**What the task requires**
Pull out each line of the listing below that contains the string "perform", matching uppercase and lowercase exactly.

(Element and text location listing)
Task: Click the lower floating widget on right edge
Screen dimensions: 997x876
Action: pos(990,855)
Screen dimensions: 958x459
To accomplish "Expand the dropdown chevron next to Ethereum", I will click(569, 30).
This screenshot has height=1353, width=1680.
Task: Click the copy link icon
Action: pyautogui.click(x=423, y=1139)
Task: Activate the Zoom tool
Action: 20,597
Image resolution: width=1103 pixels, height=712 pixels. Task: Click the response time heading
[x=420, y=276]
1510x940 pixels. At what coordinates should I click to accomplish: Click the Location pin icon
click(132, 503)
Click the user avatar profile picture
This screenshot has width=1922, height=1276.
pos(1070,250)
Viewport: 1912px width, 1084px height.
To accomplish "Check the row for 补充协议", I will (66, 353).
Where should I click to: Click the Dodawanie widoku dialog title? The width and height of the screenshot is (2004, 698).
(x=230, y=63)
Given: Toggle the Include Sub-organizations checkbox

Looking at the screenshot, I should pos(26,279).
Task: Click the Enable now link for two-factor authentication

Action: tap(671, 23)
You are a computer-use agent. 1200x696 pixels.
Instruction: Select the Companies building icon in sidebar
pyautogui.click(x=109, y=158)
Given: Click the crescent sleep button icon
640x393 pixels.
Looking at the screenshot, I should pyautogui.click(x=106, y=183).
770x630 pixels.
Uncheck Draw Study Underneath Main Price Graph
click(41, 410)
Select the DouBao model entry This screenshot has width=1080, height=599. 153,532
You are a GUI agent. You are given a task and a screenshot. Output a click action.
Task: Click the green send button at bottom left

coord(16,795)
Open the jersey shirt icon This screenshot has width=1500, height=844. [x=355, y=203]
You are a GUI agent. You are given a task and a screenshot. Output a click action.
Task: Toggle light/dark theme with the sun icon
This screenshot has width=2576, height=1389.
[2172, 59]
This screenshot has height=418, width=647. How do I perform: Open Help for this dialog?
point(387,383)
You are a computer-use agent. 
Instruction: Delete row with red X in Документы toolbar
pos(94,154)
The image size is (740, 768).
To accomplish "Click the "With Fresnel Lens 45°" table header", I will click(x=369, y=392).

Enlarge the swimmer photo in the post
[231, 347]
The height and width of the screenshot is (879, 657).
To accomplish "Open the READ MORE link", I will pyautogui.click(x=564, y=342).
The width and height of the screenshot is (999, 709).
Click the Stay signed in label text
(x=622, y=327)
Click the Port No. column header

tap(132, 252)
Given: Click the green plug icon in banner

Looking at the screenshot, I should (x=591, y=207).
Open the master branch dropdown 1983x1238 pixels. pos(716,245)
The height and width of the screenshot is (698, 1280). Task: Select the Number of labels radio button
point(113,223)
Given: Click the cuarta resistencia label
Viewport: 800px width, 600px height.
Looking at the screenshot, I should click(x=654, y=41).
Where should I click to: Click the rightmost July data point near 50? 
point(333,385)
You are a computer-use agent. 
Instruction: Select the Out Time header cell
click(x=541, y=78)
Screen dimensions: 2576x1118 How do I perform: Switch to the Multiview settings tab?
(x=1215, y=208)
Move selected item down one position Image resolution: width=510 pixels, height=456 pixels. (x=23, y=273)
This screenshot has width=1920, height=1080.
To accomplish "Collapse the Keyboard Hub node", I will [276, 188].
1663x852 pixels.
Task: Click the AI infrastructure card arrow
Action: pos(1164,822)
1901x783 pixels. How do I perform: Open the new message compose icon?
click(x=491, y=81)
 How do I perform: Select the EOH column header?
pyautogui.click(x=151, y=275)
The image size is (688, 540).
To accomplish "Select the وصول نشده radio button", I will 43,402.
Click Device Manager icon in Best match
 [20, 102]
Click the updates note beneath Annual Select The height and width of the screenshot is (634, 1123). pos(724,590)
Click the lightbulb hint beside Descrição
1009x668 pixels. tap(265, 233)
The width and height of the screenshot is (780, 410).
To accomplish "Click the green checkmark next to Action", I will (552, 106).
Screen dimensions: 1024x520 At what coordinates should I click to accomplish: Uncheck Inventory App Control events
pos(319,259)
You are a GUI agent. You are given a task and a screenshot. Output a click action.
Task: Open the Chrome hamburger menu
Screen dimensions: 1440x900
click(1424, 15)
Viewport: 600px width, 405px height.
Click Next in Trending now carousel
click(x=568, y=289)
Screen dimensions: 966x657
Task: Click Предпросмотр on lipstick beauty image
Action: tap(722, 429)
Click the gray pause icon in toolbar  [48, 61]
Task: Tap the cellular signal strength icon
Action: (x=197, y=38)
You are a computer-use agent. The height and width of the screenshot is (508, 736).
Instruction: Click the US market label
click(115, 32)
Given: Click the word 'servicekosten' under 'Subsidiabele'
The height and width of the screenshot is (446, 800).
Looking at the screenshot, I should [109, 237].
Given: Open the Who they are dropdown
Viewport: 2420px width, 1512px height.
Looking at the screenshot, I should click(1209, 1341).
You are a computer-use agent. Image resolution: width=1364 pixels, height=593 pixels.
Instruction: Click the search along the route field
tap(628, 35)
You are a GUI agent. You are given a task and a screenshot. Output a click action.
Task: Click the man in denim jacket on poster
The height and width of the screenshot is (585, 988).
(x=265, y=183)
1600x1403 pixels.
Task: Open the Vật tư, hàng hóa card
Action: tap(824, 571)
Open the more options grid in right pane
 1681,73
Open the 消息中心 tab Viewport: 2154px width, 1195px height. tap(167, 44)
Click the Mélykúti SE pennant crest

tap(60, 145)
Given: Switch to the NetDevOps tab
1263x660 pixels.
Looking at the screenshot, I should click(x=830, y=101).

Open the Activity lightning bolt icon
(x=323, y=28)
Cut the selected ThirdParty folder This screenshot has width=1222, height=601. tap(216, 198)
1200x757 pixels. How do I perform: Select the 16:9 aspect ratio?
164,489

**Exercise result**
This screenshot has height=418, width=647. How do I perform: Open Help for this dialog?
Screen dimensions: 2576x1118 How do I perform: Switch to the Multiview settings tab?
1901x783 pixels. How do I perform: Open the new message compose icon?
 How do I perform: Select the EOH column header?
1200x757 pixels. How do I perform: Select the 16:9 aspect ratio?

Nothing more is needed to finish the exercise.